O GLOBO – 14/11/2021
Por Gabriel Shinohara.
Em novembro do ano passado, quando o Banco Central lançou o Pix, pensou-se que o sistema de transferências eletrônicas em poucos segundos no celular se tornaria algo útil naquele momento de dividir a conta com os amigos no bar ou mandar algum dinheiro rapidamente para alguém da família. Mas, um ano depois, o alcance do Pix foi bem maior que o esperado.
Segundo dados do BC, 45, 6 milhões de pessoas que não realizavam transações bancárias eletrônicas como TED ou DOC há um ano agora ‘fazem um Pix’ com frequência, sendo que 34 milhões usam apenas essa ferramenta. O nome do sistema está nas conversas, inspira gírias e até paquera. A rápida popularização -foram mais de 1 bilhão de operações só em setembro – tornou o novo meio de pagamento um elemento importante da economia do país, que amplia o acesso ao sistema bancário e viabiliza negócios.
Somente no mês passado, R$ 52 bilhões foram pagos por consumidores via Pix. Isso significa uma economia de ao menos R$400 milhões no mês para empresas sem as tarifas que essas transações teriam no cartão de débito. Dessa forma, o Pix já é capaz de reduzirem R$4, 8 bilhões os custos bancários do setor produtivo em um ano. O cálculo leva em consideração parâmetros de técnicos do BC, partindo da suposição de que 70% dos pagamentos por Pix seriam feitos por débito, com taxa de 1, 1% a cada transação.
A maior parte das transações do Pix, 75%, é entre pessoas físicas – são 105,2 milhões de CPFs e mais de 112 milhões de chaves cadastrados -, mas a participação das empresas está aumentando. Em dezembro de 2020, pagamentos de pessoas a empresas foram 6% do total. No mês passado, 16%.

Dados fornecidos
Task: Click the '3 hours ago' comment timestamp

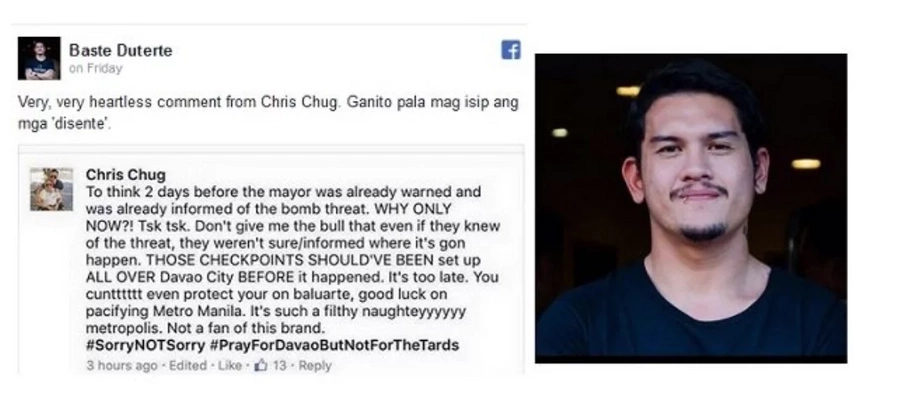Action: click(122, 366)
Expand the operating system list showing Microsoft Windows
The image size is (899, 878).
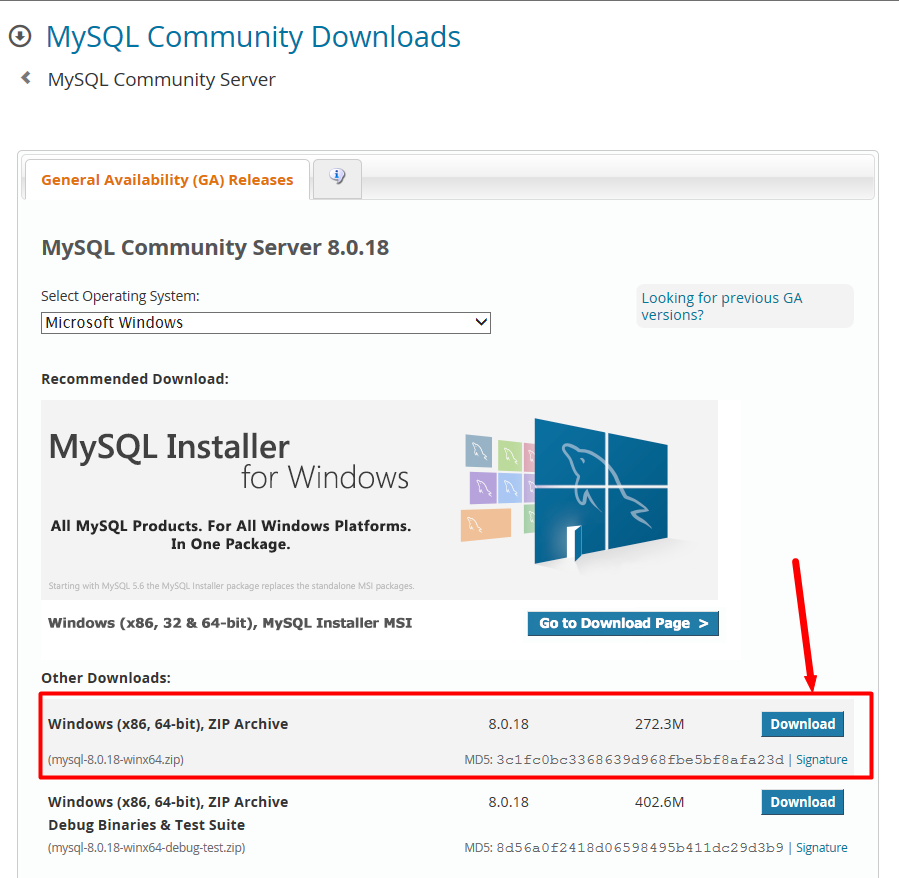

Tarefas
A - Segundo o texto sobre o Pix, qual parcela das transações do Pix ocorre entre pessoas físicas?
B - Transforme em uma lista curta o parágrafo do texto sobre o Pix que começa com "A maior parte das transações", mantendo os dados principais.
C - Reproduza fielmente um trecho do texto sobre o Pix. Comece nas palavras "Segundo dados do" e pare depois de "e viabiliza negócios.".
Os dados não têm relação com o texto sobre o Pix.

Respostas
A - 75% das transações do Pix ocorrem entre pessoas físicas.

B -
- 75% das transações do Pix são entre pessoas físicas.
- Há 105,2 milhões de CPFs e mais de 112 milhões de chaves cadastrados.
- A participação das empresas está aumentando: os pagamentos de pessoas a empresas eram 6% do total em dezembro de 2020 e chegaram a 16% no mês passado.

C -
Segundo dados do BC, 45, 6 milhões de pessoas que não realizavam transações bancárias eletrônicas como TED ou DOC há um ano agora ‘fazem um Pix’ com frequência, sendo que 34 milhões usam apenas essa ferramenta. O nome do sistema está nas conversas, inspira gírias e até paquera. A rápida popularização -foram mais de 1 bilhão de operações só em setembro – tornou o novo meio de pagamento um elemento importante da economia do país, que amplia o acesso ao sistema bancário e viabiliza negócios.